According to the Millwright note below, what two signals does Millwright combine to narrow the candidate tool set?

SELECTED PASSAGE.
-*-

Recoleta Item Note

Millwright: Smarter Tool Selection from Agent Experience

Millwright is a large-scale tool selection approach for AI agents that uses "semantic relevance + historical usage feedback" to narrow the candidate tool set and continuously improve ranking as the agent gains…

tool-selectionagent-experiencetool-augmented-llmretrieval-rankingmulti-agent-systems

Millwright is a large-scale tool selection approach for AI agents that uses "semantic relevance + historical usage feedback" to narrow the candidate tool set and continuously improve ranking as the agent gains experience. It also turns the tool selection process into an observable data asset for identifying bad tools, seeding cold starts, and discovering opportunities for new tools.

  • When an agent faces hundreds to thousands of tools, stuffing all tool definitions into context crowds out space for RAG, planning, and conversation history, so more efficient tool routing is needed.

-*-

RECORDED DATA.
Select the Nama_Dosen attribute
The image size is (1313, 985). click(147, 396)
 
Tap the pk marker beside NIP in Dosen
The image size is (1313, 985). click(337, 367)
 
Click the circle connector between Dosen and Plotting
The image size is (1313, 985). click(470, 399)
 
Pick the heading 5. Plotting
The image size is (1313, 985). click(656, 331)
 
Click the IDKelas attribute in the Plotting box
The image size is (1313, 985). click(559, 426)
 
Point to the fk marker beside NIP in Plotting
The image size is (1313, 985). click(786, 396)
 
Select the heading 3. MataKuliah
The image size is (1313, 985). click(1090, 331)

-*-

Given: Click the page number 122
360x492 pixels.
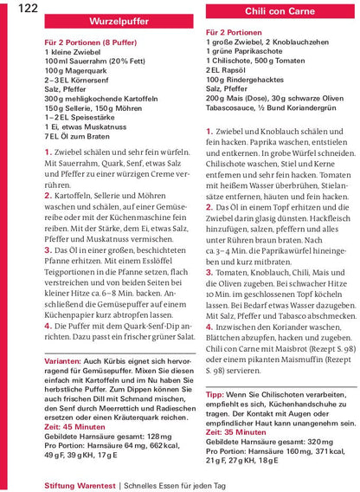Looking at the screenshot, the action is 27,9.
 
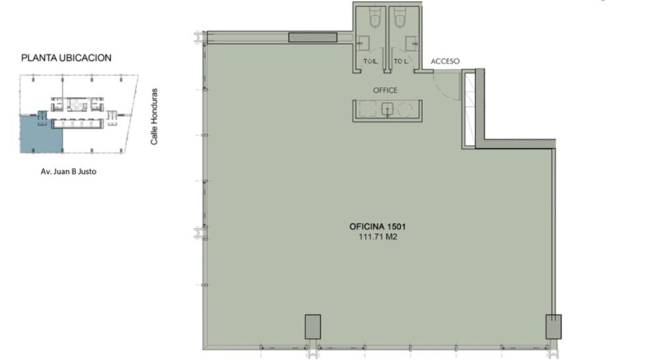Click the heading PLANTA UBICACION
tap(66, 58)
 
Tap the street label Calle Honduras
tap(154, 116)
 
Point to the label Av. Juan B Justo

-*-

OUTPUT FOR THIS EXERCISE. Semantic relevance and historical usage feedback.